→ GOAL OF THE EXERCISE:
The required output is the run of lines from the one holding "This screenshot has" through the final line of the listing, restated word for word, with no pictures.

#### DATA TO USE

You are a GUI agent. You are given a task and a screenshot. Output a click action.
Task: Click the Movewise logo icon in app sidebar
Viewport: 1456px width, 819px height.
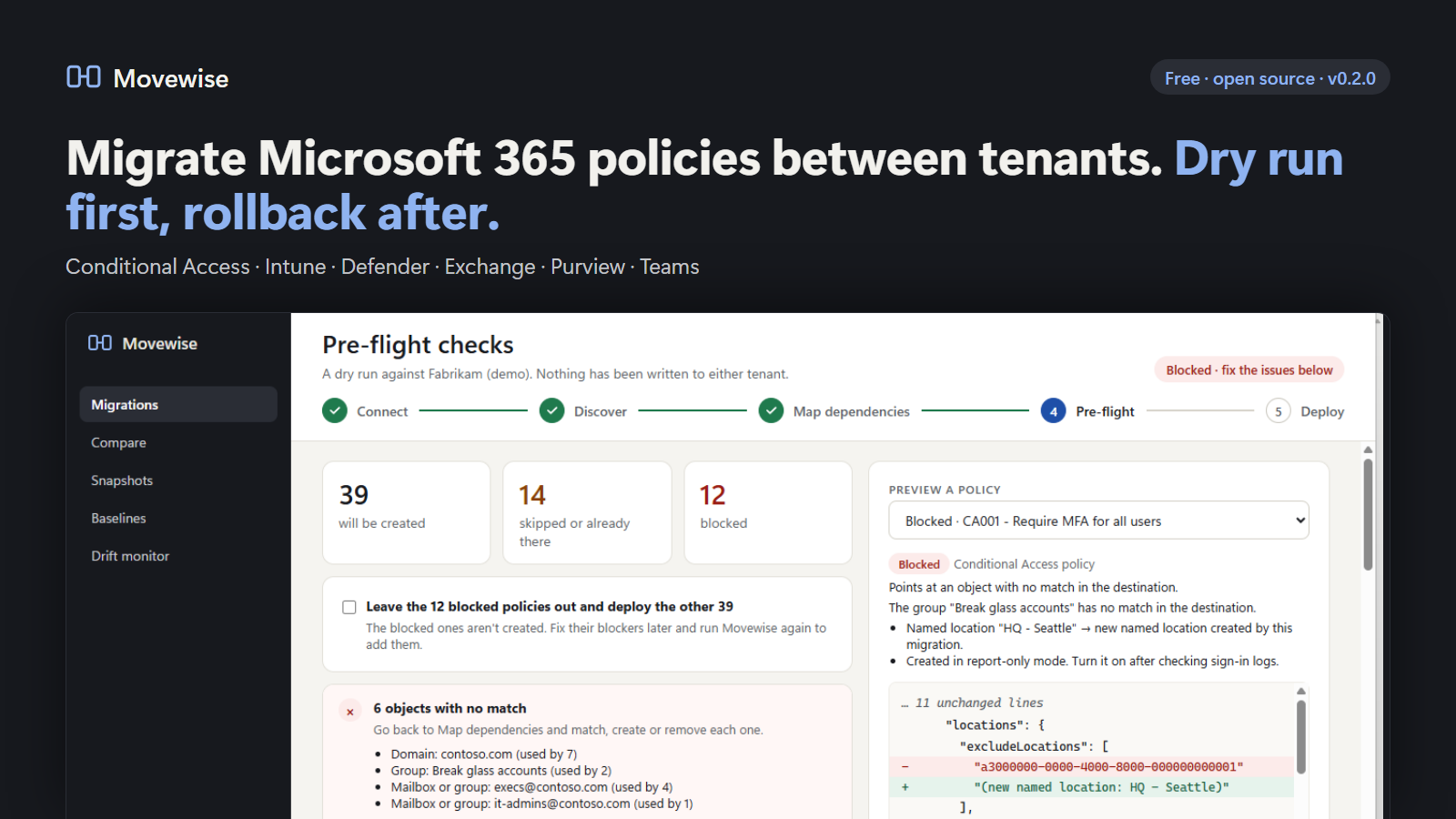[x=100, y=343]
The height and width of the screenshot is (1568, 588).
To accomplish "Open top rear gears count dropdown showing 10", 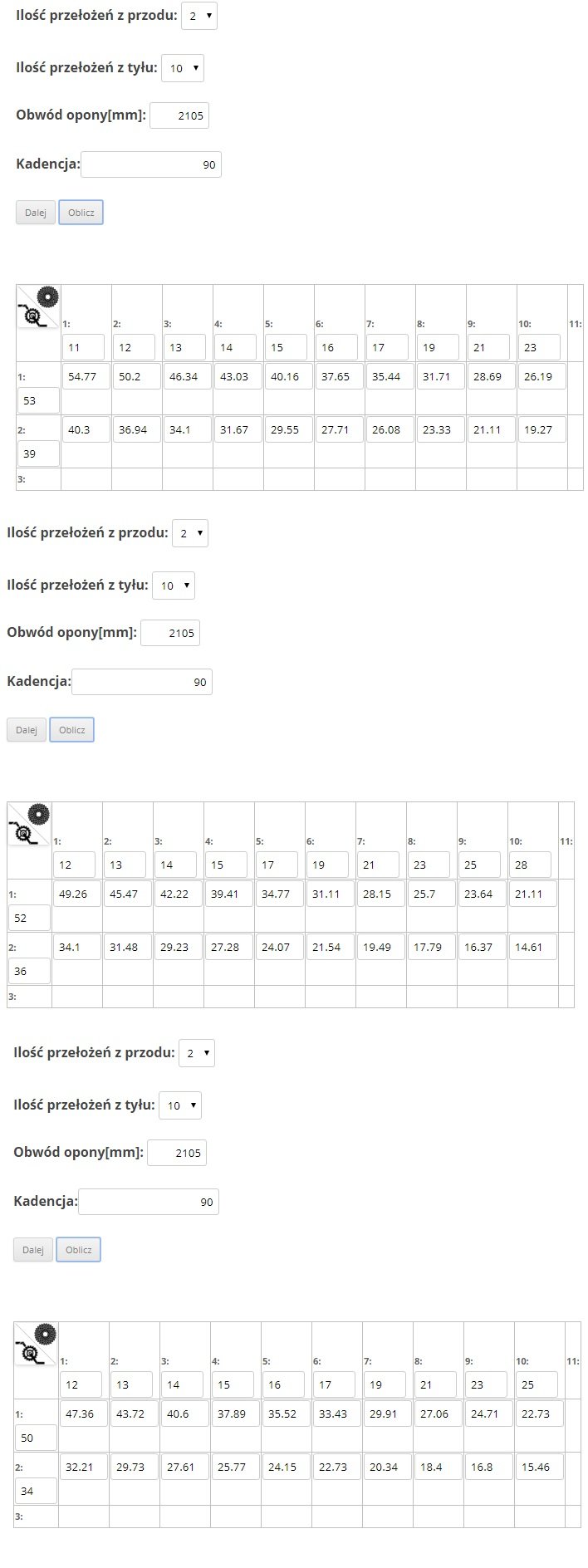I will point(183,68).
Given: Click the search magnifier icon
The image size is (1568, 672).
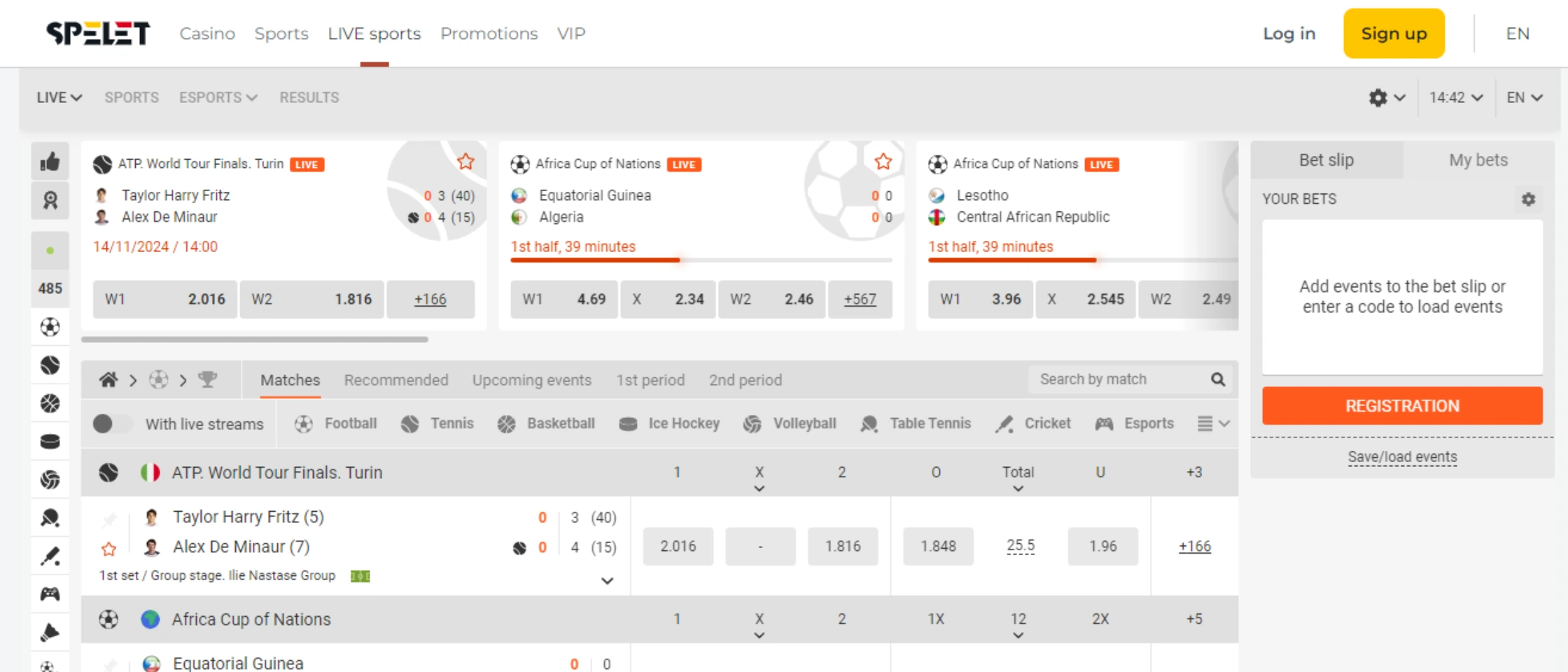Looking at the screenshot, I should (1218, 379).
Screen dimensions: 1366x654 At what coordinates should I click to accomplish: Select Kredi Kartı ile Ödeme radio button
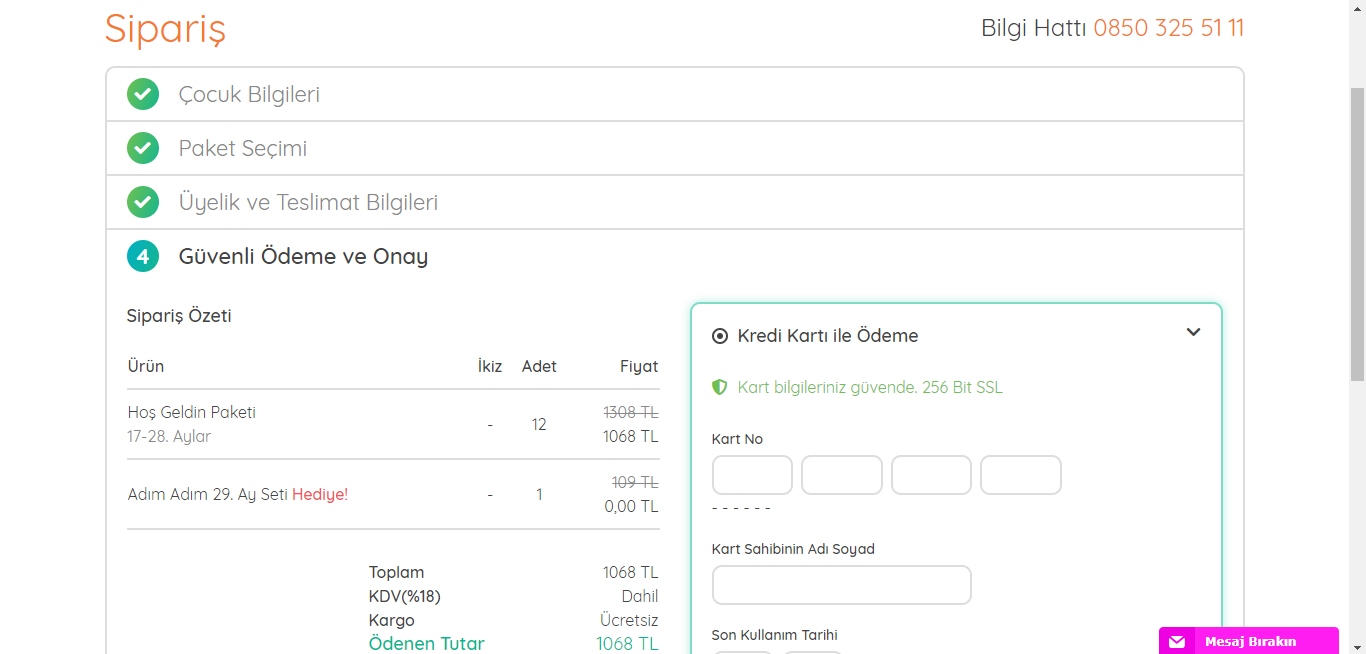click(720, 336)
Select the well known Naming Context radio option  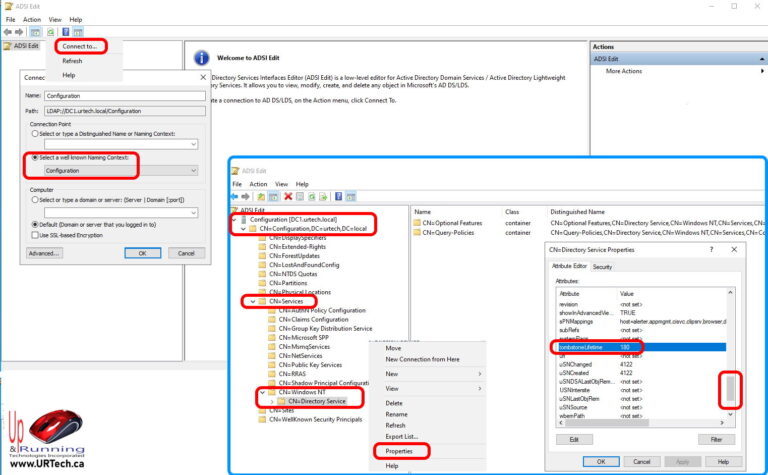point(35,157)
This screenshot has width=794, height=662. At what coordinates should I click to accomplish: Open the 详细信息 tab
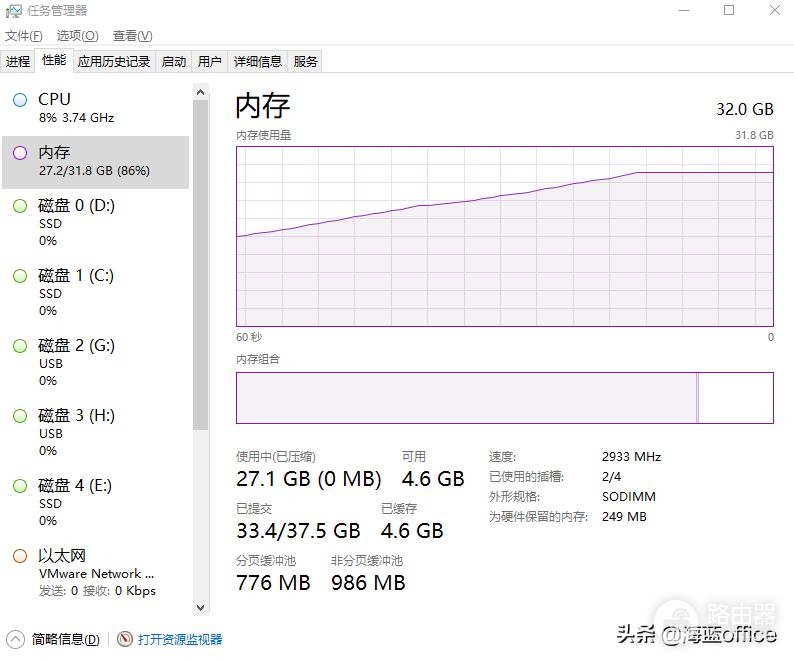pyautogui.click(x=258, y=62)

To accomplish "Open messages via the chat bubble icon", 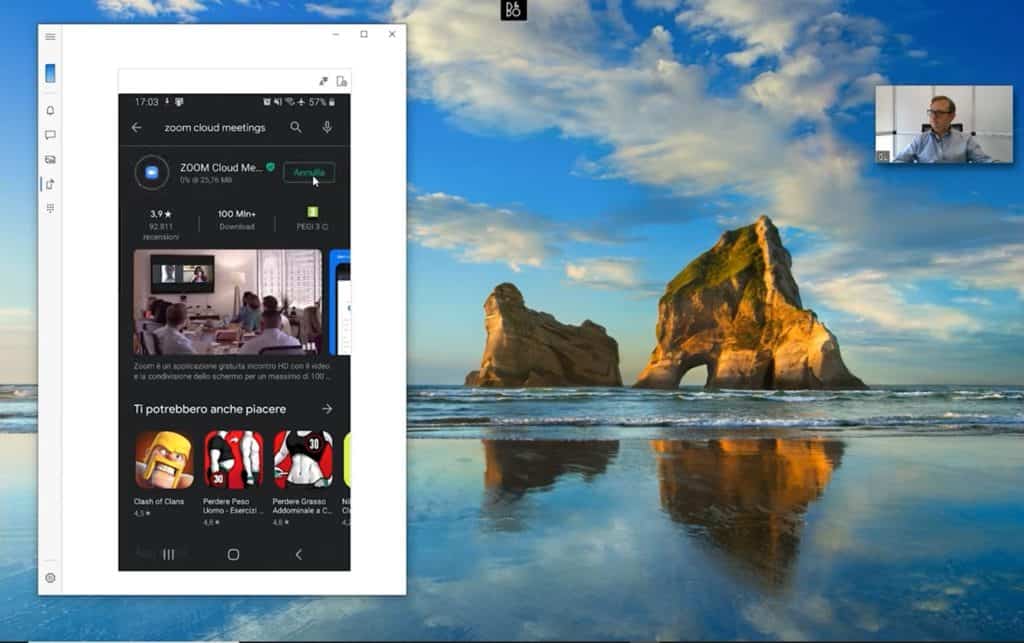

########

→ EXERCISE ANSWER:
This screenshot has width=794, height=662. At what coordinates should I click to accomplish: Open the 详细信息 tab
pyautogui.click(x=258, y=62)

To accomplish "Open messages via the chat bubble icon", 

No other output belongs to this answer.